(TRY IT):
Please copy each line below that contains the word "This".

(SUPPLIED DATA):
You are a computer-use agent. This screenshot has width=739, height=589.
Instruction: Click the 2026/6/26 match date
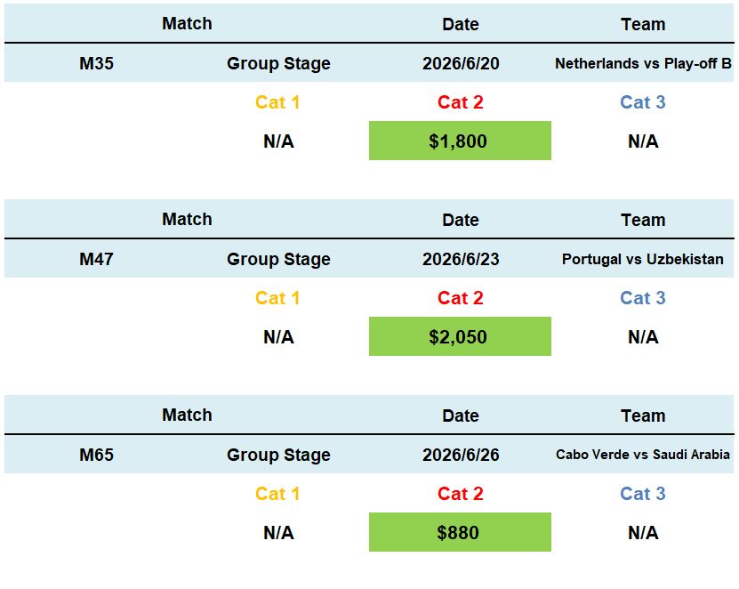click(x=461, y=455)

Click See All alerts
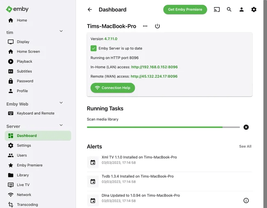(x=245, y=146)
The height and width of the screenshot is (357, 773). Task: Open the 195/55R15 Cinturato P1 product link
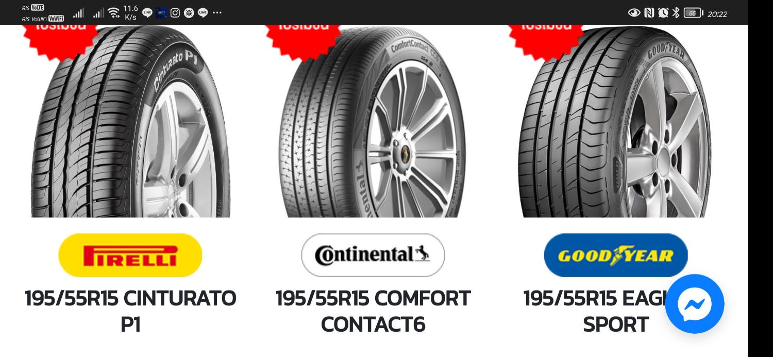coord(130,311)
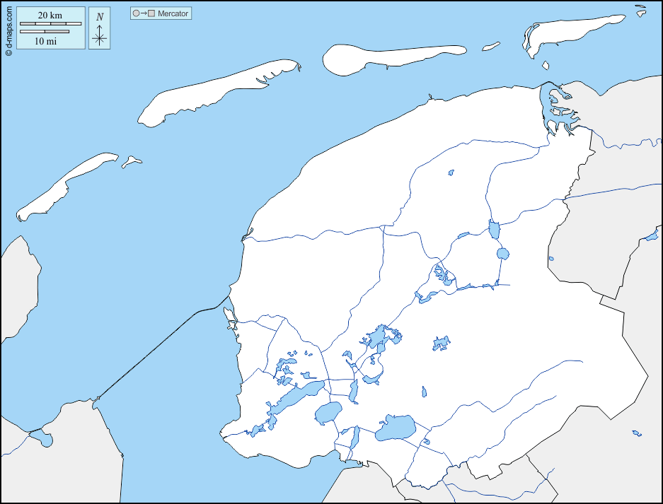Click the arrow between circle and square
Viewport: 663px width, 504px height.
click(x=144, y=13)
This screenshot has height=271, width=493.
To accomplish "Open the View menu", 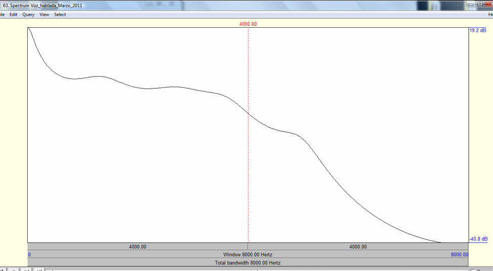I will coord(44,15).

(EXERCISE RESULT):
You are a computer-use agent. This screenshot has width=739, height=589.
This screenshot has height=271, width=493.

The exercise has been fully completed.